Easter Morning (Portrait at a New York Window)

Easter Morning (Portrait at a New York Window) by Childe Hassam

Are cities alienating or energizing?

In 1907 Hassam began his Window series, which render the atmospheric effects of the New York City skyline from within genteel domestic interiors. In each painting of the series, a young woman is shown in a highly decorated apartment filled with art, sculpture, and fine furnishings. The contrast between the small spaces of Hassam’s elegant interiors and the expansiveness of the city symphony outside convey the various (and sometimes opposing) sensations of modern urban life.

The Blue Veil

The Blue Veil by Edmund Charles Tarbell

What is the subject of this painting?

As the title makes clear, Tarbell’s painting is not about his sitter. Rather, it is a painting of her sheer veil, which has been caught by a breeze and flows around her face and shoulders in folds and waves. Throughout his life and career, Tarbell was both praised and criticized for his single-minded commitment to beauty. In response to his critics, he said, “Art should render the beauty of the thing seen.”

The Holiday

The Holiday by Maurice Brazil Prendergast

Can an artwork have rhythm?

Prendergast humbly entered the shimmering world of 19th-century Parisian art by working on a cattle boat for his passage to Europe in 1884. The young artist stayed for three years, absorbing the influence of Impressionism, which led him to use color to emphasize form and rhythm in an intensely personal mode of expression. In The Holiday, Prendergast painted a tapestrylike scene, outlining figures, trees, and water in lively, dancing brushstrokes.

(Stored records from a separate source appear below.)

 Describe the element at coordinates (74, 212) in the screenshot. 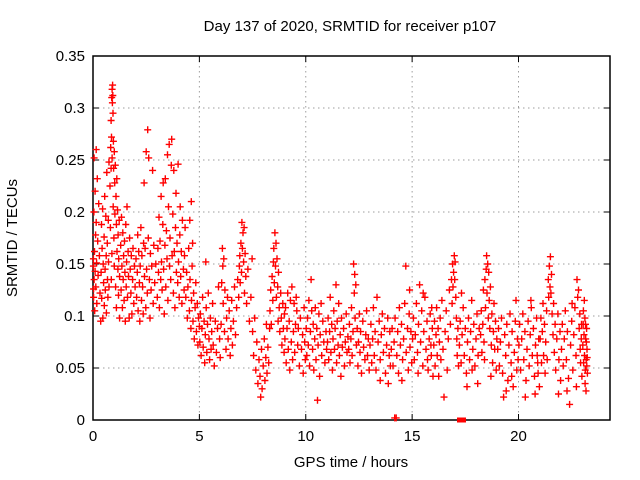

I see `y-tick-label: 0.2` at that location. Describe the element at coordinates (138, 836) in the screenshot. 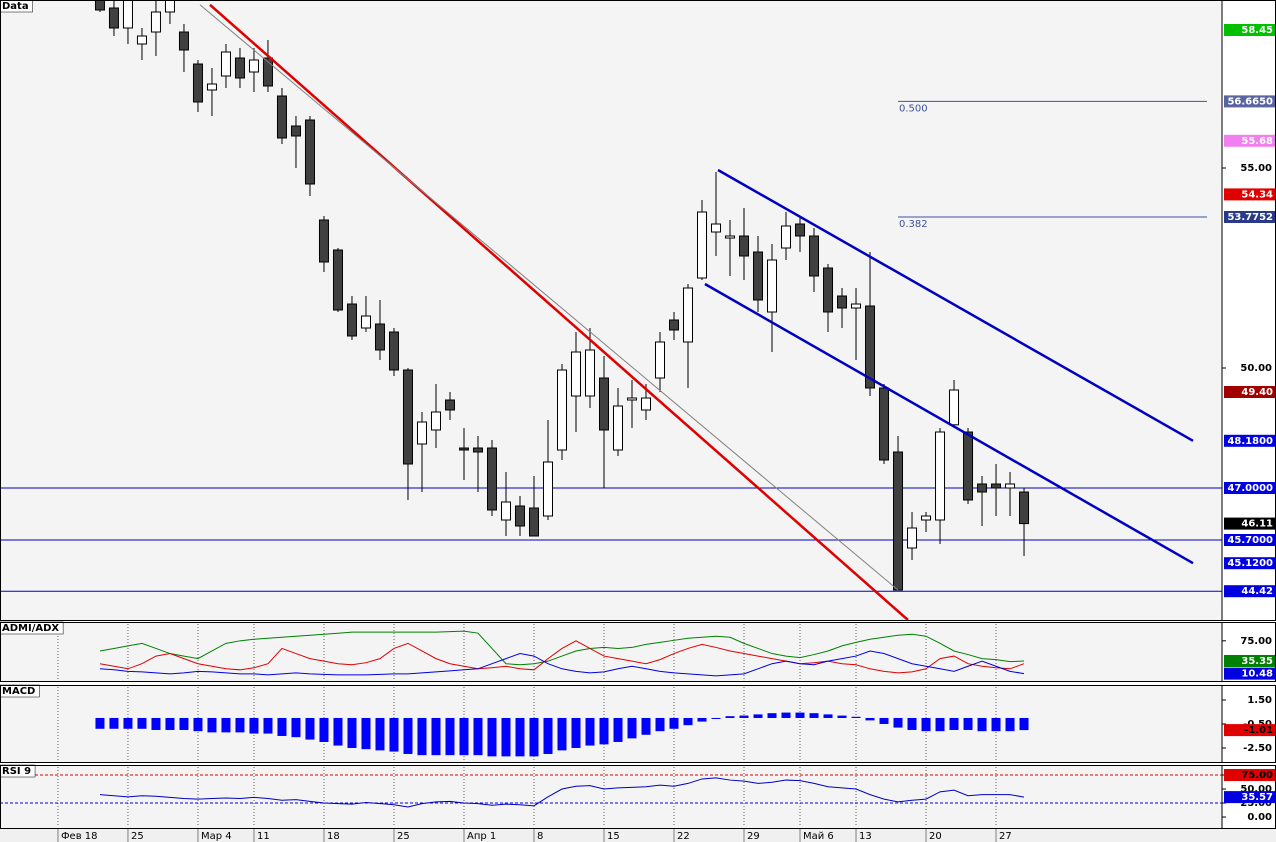

I see `x-tick-label: 25` at that location.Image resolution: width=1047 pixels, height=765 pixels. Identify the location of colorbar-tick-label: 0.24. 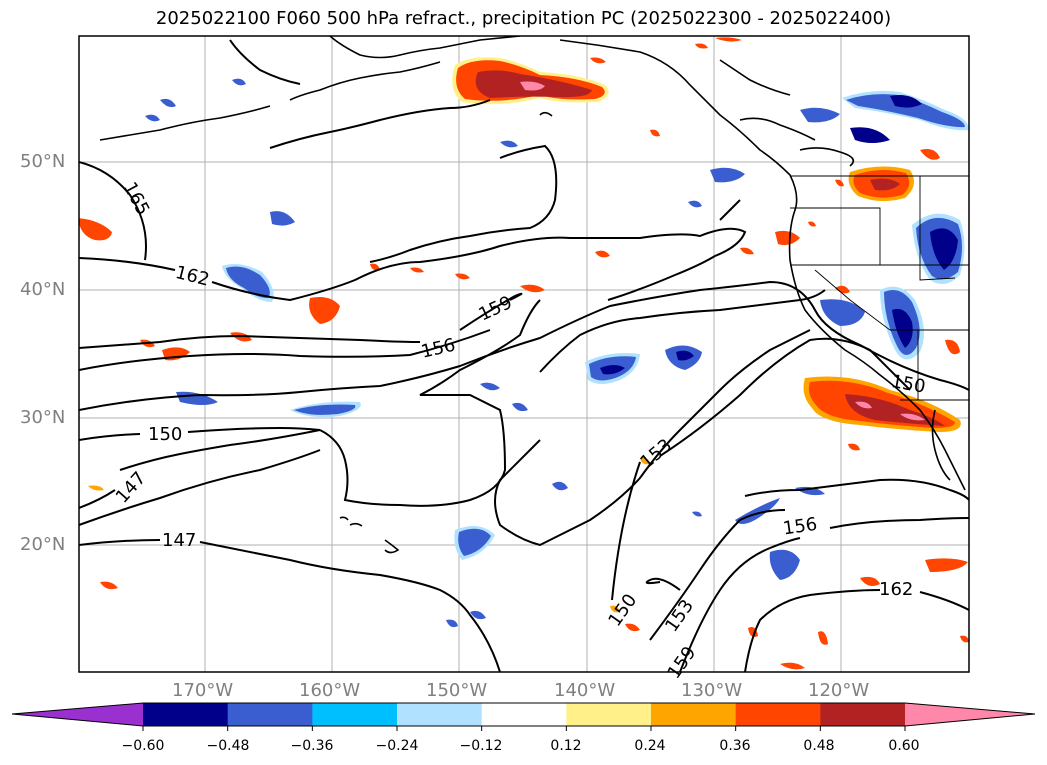
(650, 746).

Snow Scene, Plymouth, Massachusetts

Snow Scene, Plymouth, Massachusetts by Edmund Charles Tarbell

How far can your eye travel in this painting?

Tarbell was deeply rooted in New England: his ancestors had lived in Massachusetts since 1638, and he spent his formative years in Boston. After two years as a student at the Académie Julian in Paris, Tarbell returned home, bringing with him an Impressionist perspective that he applied to American subjects. Here, Tarbell presents a snowy New England landscape influenced by the works of Edgar Degas and James Abbott McNeill Whistler, which he encountered during his years abroad.

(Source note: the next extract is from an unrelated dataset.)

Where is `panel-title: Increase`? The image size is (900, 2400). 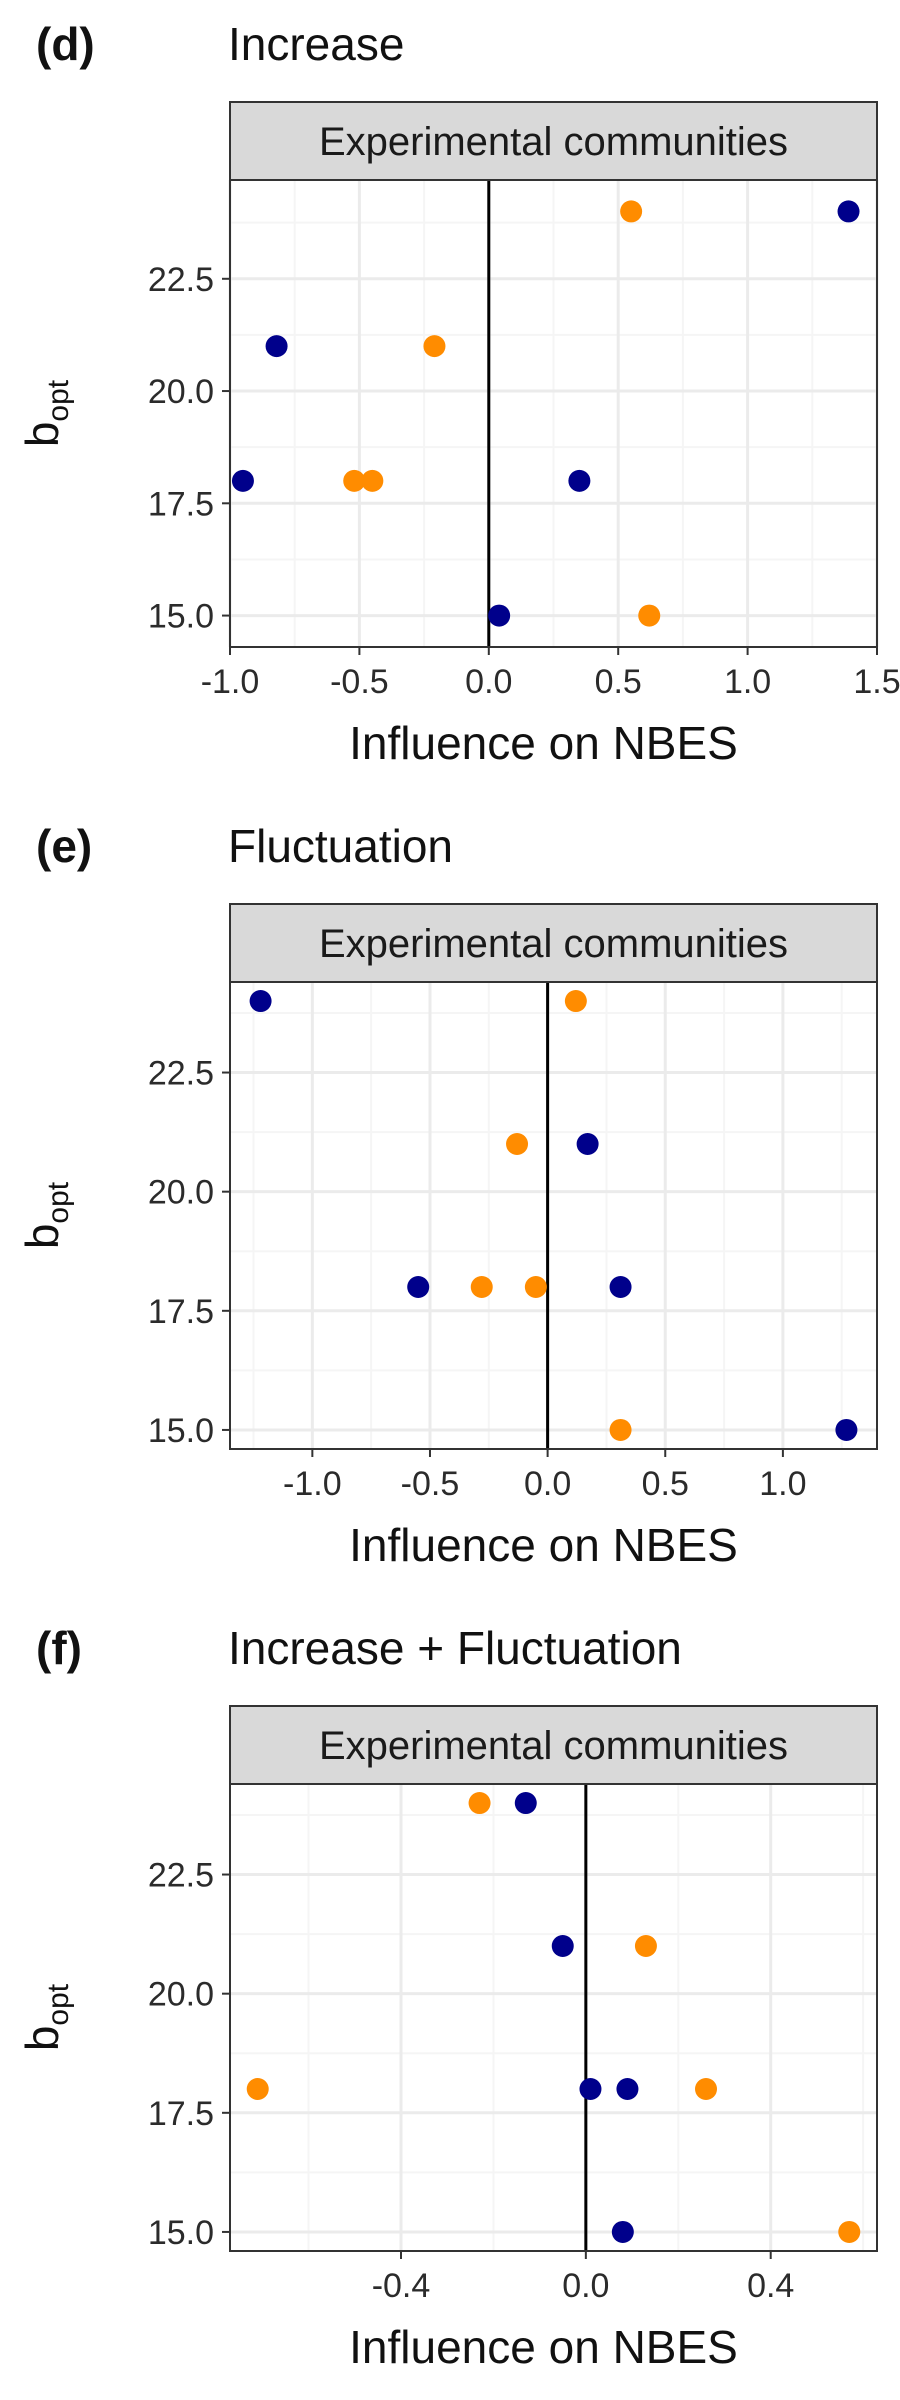
panel-title: Increase is located at coordinates (316, 44).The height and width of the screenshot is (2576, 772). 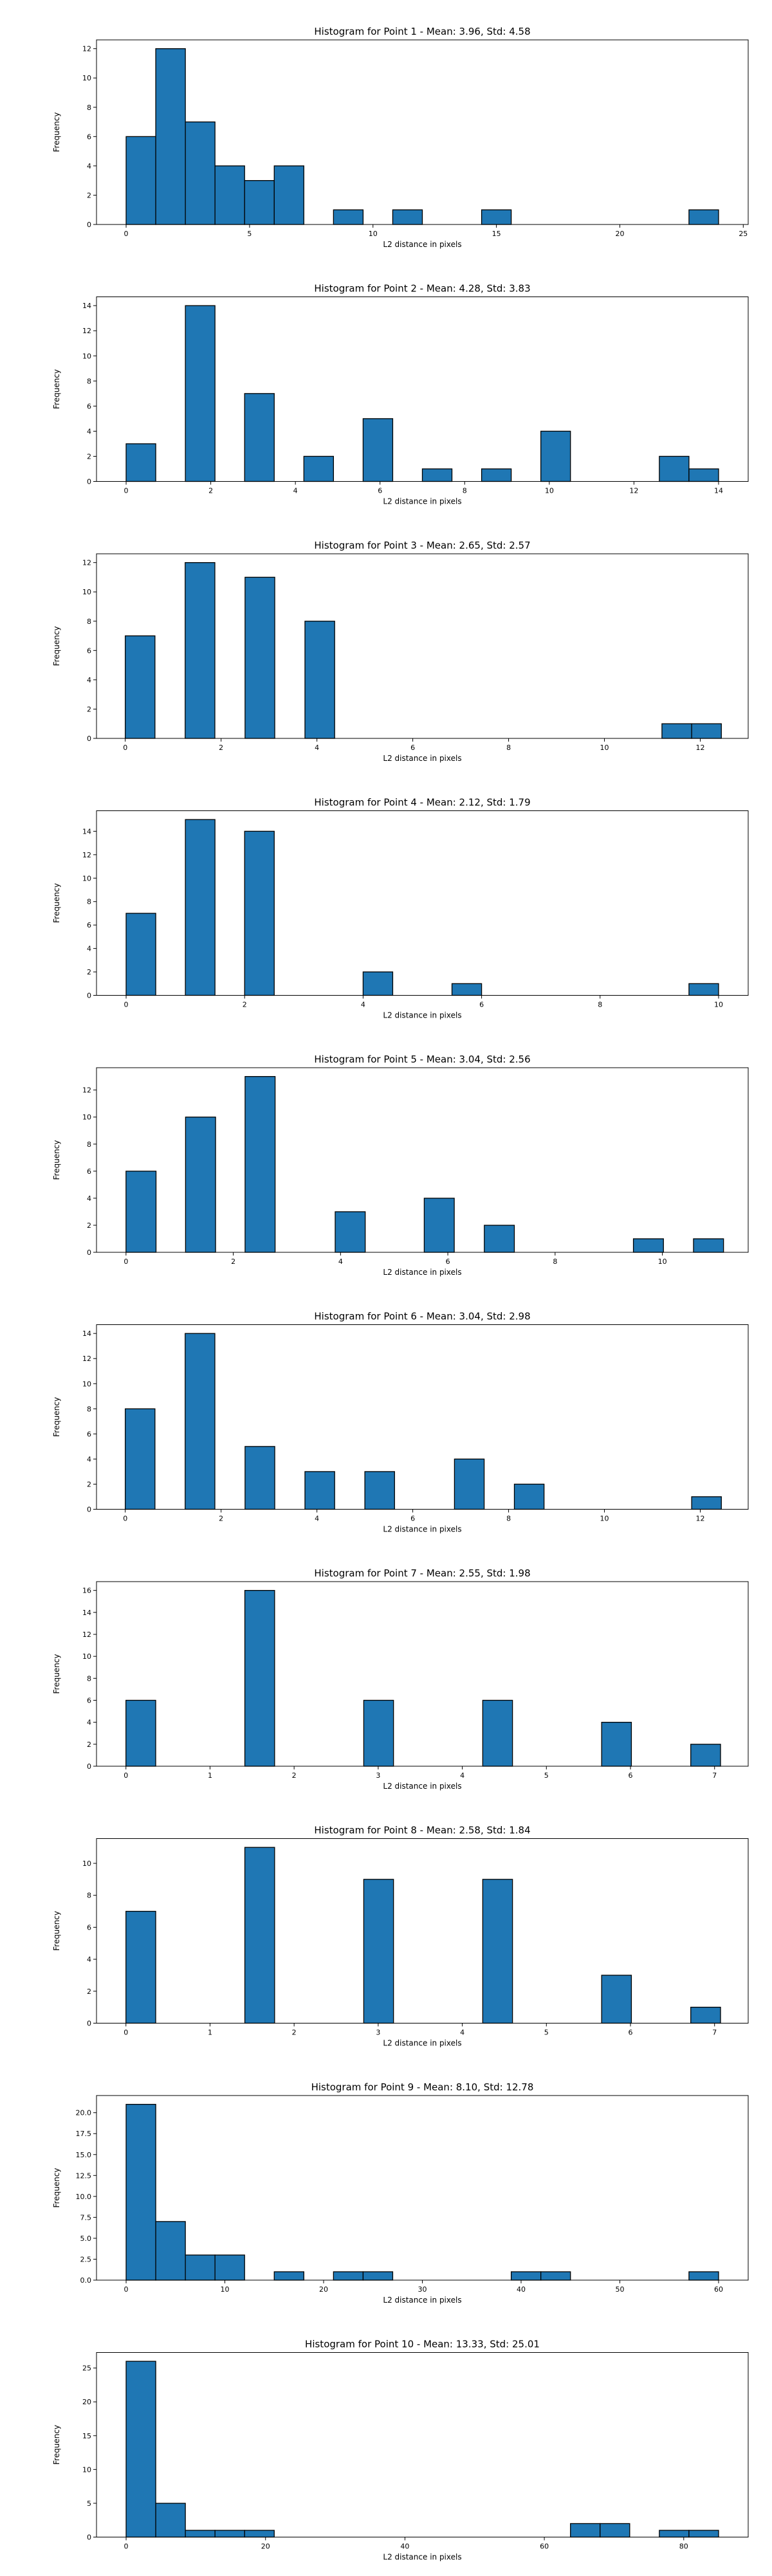 What do you see at coordinates (86, 2238) in the screenshot?
I see `y-tick-label: 5.0` at bounding box center [86, 2238].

Seaweed and Surf, Appledore, at Sunset

Seaweed and Surf, Appledore, at Sunset by Childe Hassam

What does this artist emphasize in this painting?

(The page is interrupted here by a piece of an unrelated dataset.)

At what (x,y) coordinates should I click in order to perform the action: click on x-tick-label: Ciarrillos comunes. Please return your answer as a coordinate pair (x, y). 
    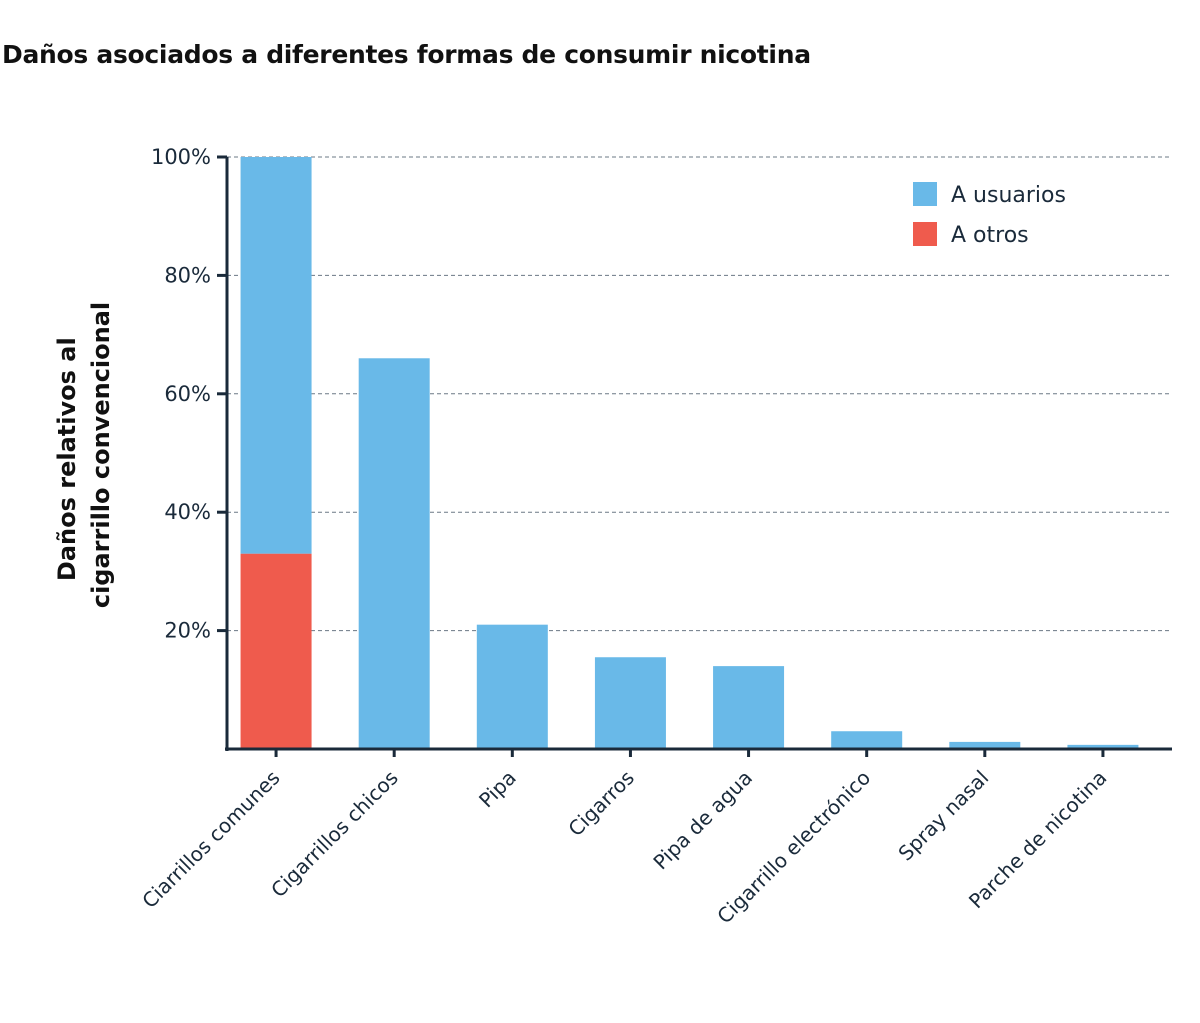
    Looking at the image, I should click on (210, 840). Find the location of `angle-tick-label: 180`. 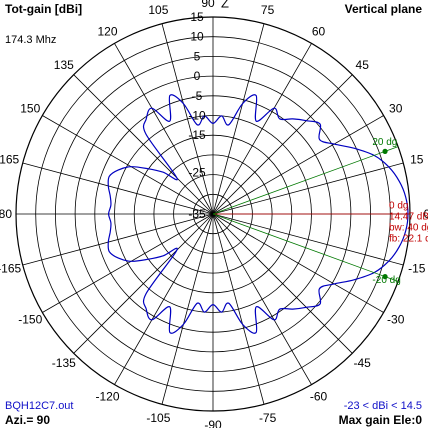

angle-tick-label: 180 is located at coordinates (6, 214).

Despite its small size and isolation, Maine’s Appledore Island played a large role in Hassam’s life, shaping the course of his career and artistic development. The writer Nathaniel Hawthorne described Appledore, “it seems as if some of the materials of the world remained superfluous, after the Creator had finished, and were carelessly thrown down here, where the millionth part of them emerge from the sea, and in the course of thousands of years, have got partially bestrewn with a little soil.”

Waldo Peirce

Waldo Peirce by George Wesley Bellows

How is this portrait a study in contrasts?

In 1920 Bellows depicted his colleague Waldo Peirce, an irreverent painter, Harvard graduate, and friend of the writer Ernest Hemingway and the socialist activist John Reed. Peirce’s work had begun to receive serious recognition in the mid-1920s, and Bellows’s respect for his friend is evident in this portrait. The sitter leans forward slightly, conveying a remarkable sense of immediacy and liveliness, while the glowing colors and solid geometry imbue the picture with monumentality.